🤷♂️ Yeah, kinda. What metric are you using?
So if someone literally cannot “act” in some way, you get to decide if they are good or evil?
Protoknuckles@lemmy.world 20 hours ago
SenK@lemmy.ca 20 hours ago
First I can look at my own values and discover that I happen to value human well-being. I like it when people are happy, healthy and free of suffering. It doesn’t make me a “virtuous” person, I’m a human too so I could be purely guided by self-interest.
Then I can look at science and reason and conclude that by those things, I can generally figure out what kind of things impact human well-being and how.
Then I can look at someone’s behavior and conclude that it’s either beneficial or detrimental to human well-being.
Then I can look at science and reason again to find out how to address that behavior in order to reduce (or even entirely prevent) harm.
I don’t need a moral framework for any of that, and I certainly don’t need to judge people as essentially “good” or “evil”.
Protoknuckles@lemmy.world 20 hours ago
But why is it a beneficial for other humans to be happy? Why do you like that? That is empathy.
SenK@lemmy.ca 19 hours ago
My capacity for empathy has nothing to do with anything.
Again: I just happen to value human well-being, and as literally everybody in the universe, I will seek to act in accordance to my values, which usually easily puts me in the same camp as other people who value human well-being.

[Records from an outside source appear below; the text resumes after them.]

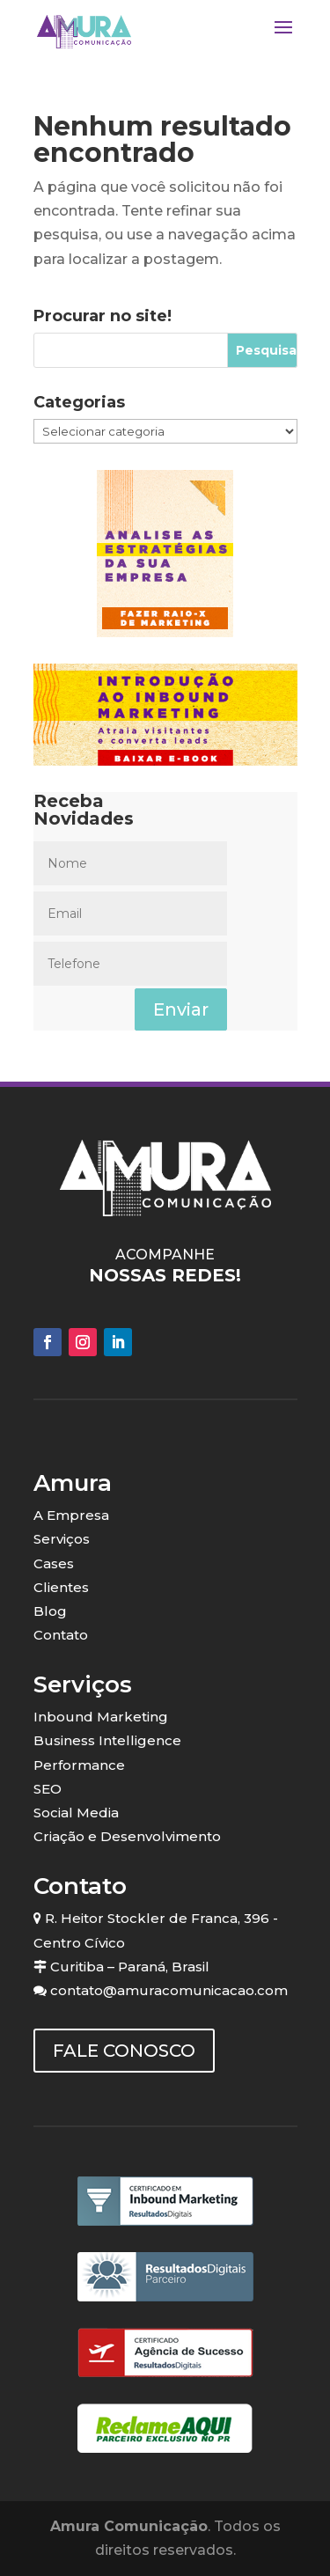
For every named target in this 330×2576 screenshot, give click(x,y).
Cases (53, 1563)
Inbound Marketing (100, 1716)
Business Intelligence (107, 1740)
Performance (79, 1765)
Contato (60, 1634)
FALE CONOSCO (124, 2050)
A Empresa (71, 1515)
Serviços (61, 1538)
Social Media (76, 1812)
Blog (50, 1611)
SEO (47, 1788)
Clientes (61, 1587)
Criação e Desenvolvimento (127, 1836)
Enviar (181, 1009)
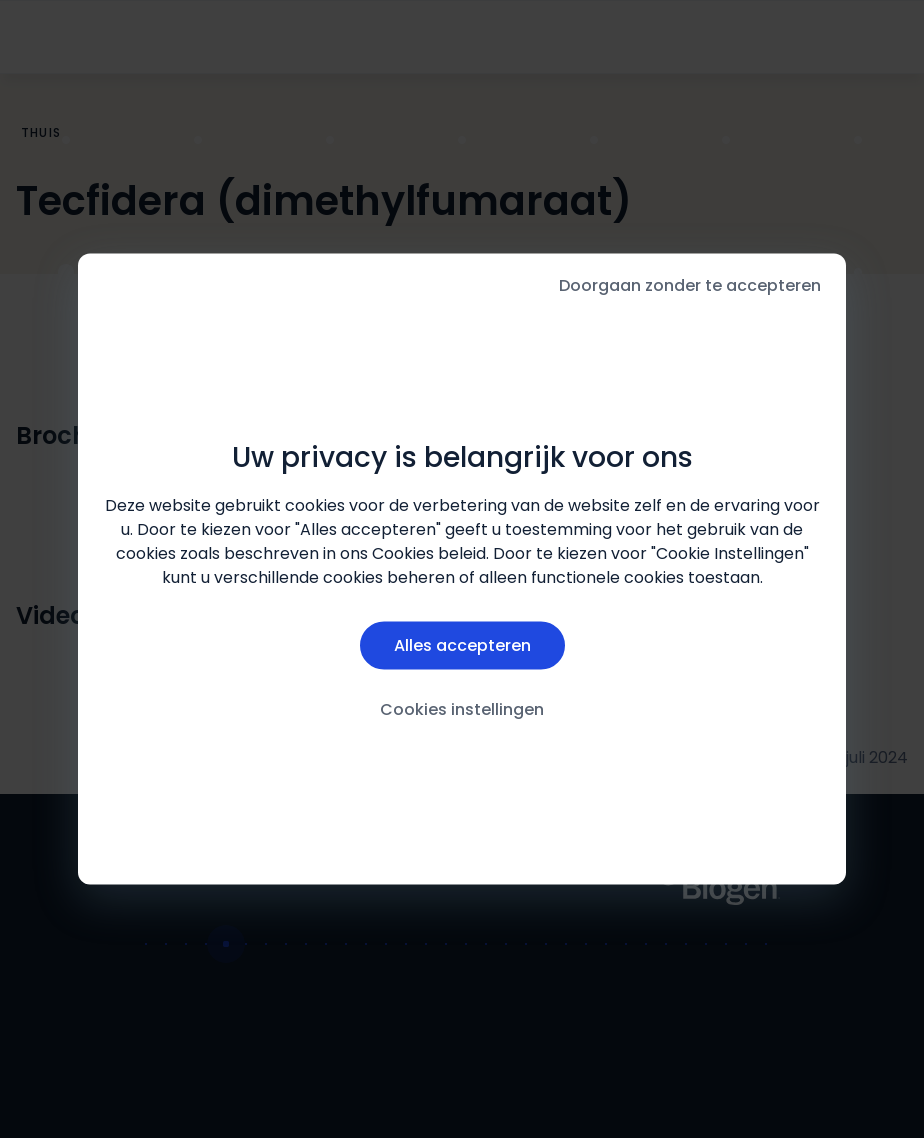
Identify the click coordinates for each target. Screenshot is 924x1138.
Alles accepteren (462, 644)
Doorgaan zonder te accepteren (690, 285)
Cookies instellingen (462, 708)
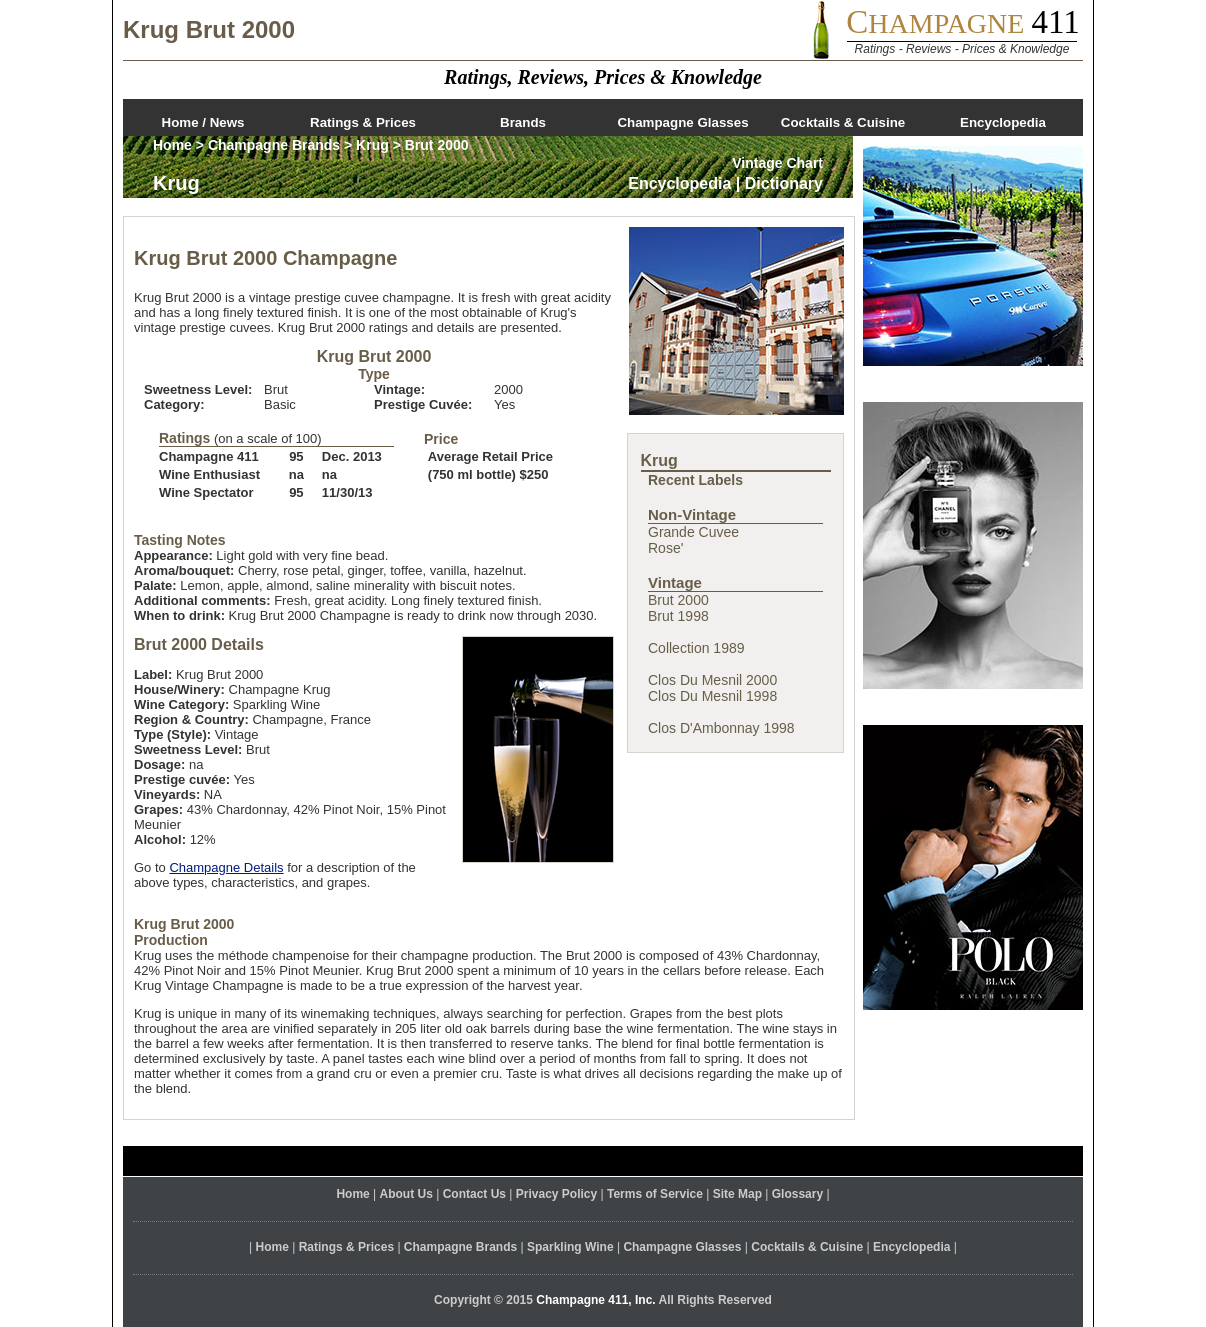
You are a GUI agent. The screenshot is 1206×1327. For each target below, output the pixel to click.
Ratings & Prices (363, 122)
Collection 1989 (696, 648)
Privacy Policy (556, 1194)
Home (172, 145)
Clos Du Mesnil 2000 (712, 680)
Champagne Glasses (682, 122)
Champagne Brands (274, 145)
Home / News (203, 122)
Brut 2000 (678, 600)
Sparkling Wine (570, 1247)
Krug (372, 145)
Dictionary (784, 183)
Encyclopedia (1003, 122)
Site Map (737, 1194)
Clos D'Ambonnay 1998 (721, 728)
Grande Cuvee (693, 532)
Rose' (665, 548)
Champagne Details (226, 867)
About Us (406, 1194)
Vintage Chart (777, 163)
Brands (523, 122)
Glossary (797, 1194)
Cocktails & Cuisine (843, 122)
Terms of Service (655, 1194)
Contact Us (474, 1194)
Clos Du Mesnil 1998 (712, 696)
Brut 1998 (678, 616)
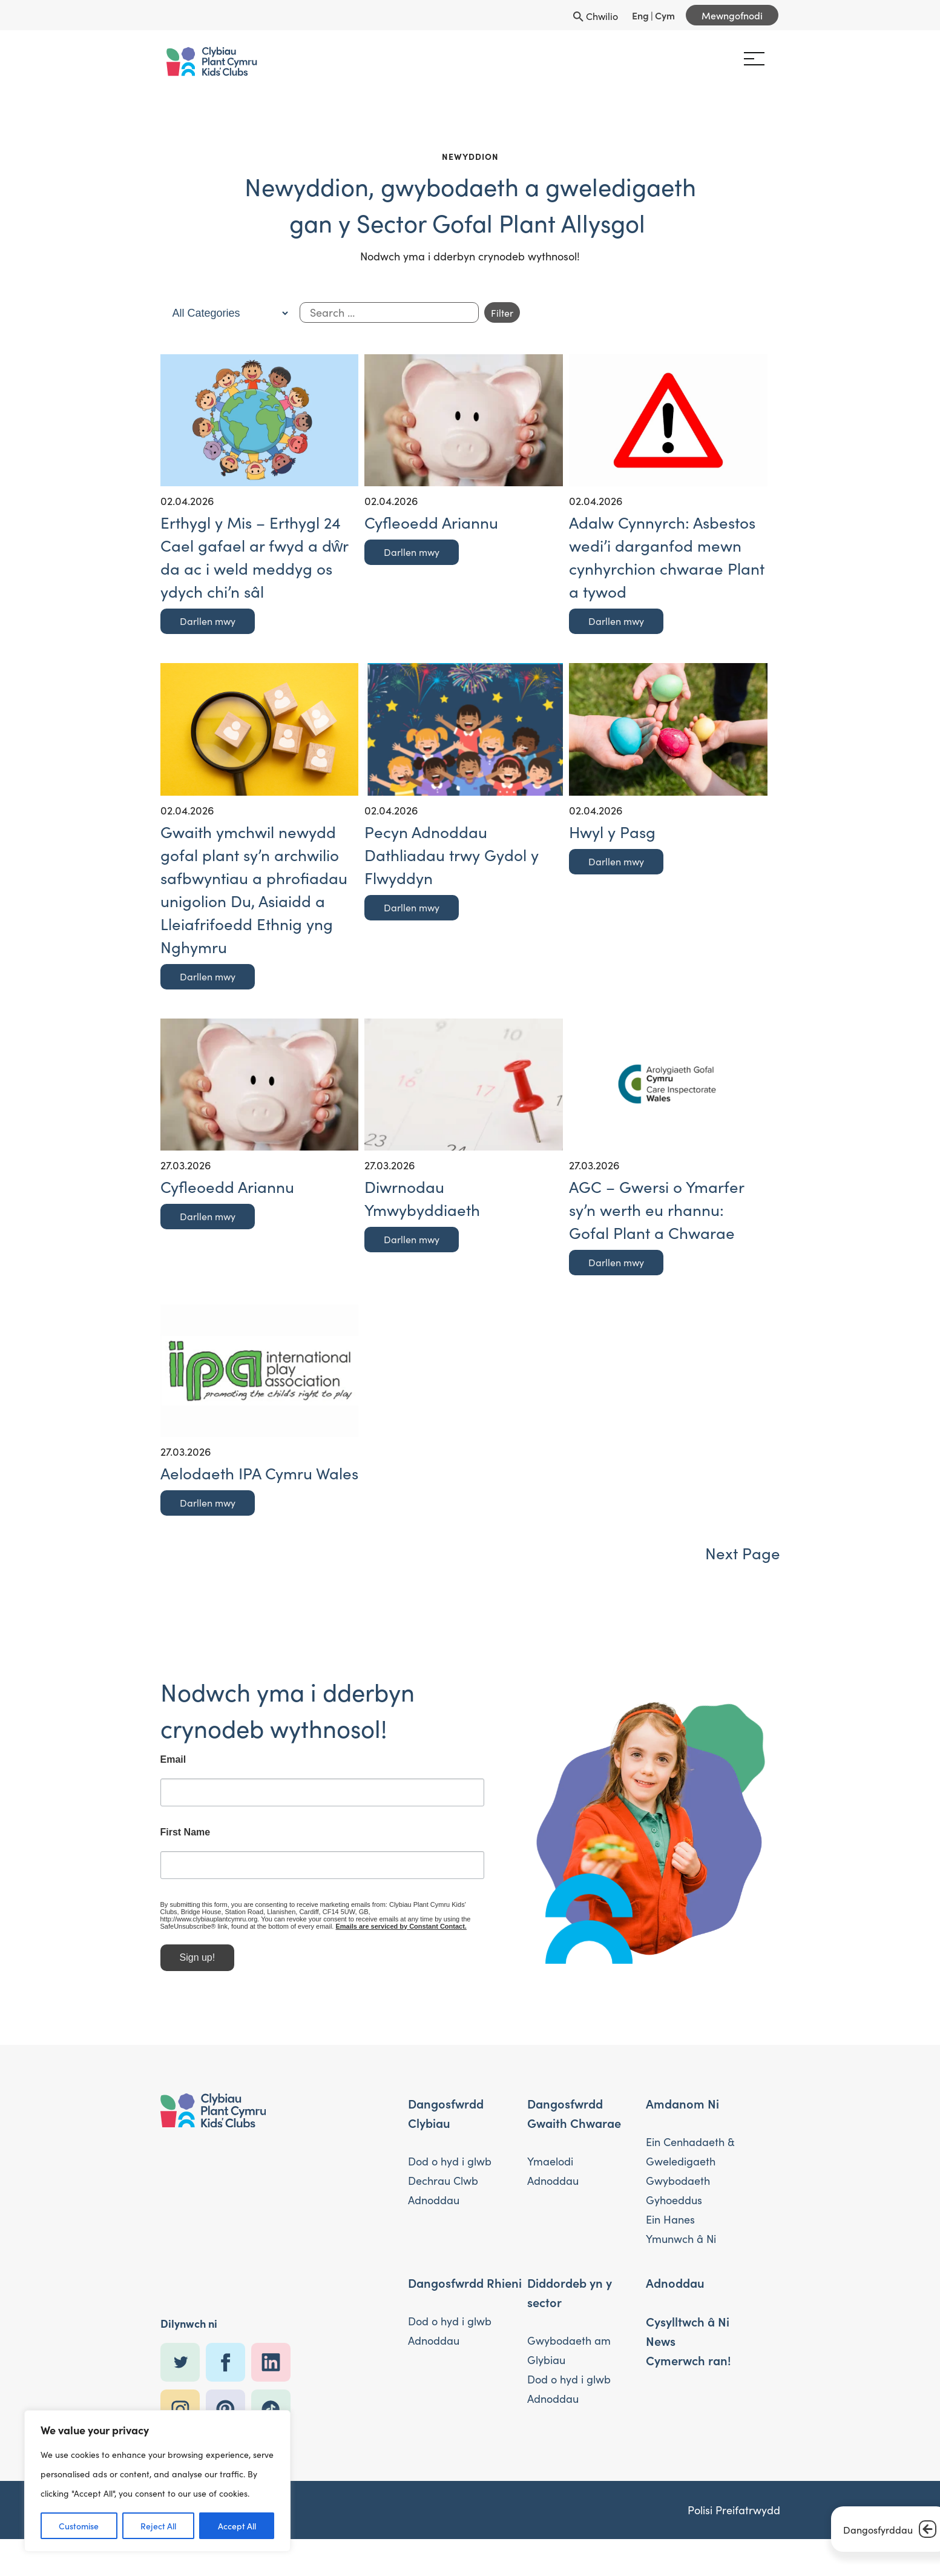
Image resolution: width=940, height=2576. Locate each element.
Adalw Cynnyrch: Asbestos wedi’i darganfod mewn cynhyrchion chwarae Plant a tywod (666, 556)
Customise (79, 2526)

There are people out there who value “the word of the lord” or something like that more. Like they would prefer to kill wrong-believers because they value their religious text more than human life. They think they are “good” too. I don’t agree with them, but if MOST people did, then they would get to decide what “good” is.
ageedizzle@piefed.ca 20 hours ago
How else can you judge someone’s character if not by their actions?
SenK@lemmy.ca 20 hours ago
How about not judging? How about just asking if they cause harm or not, and how to prevent that harm.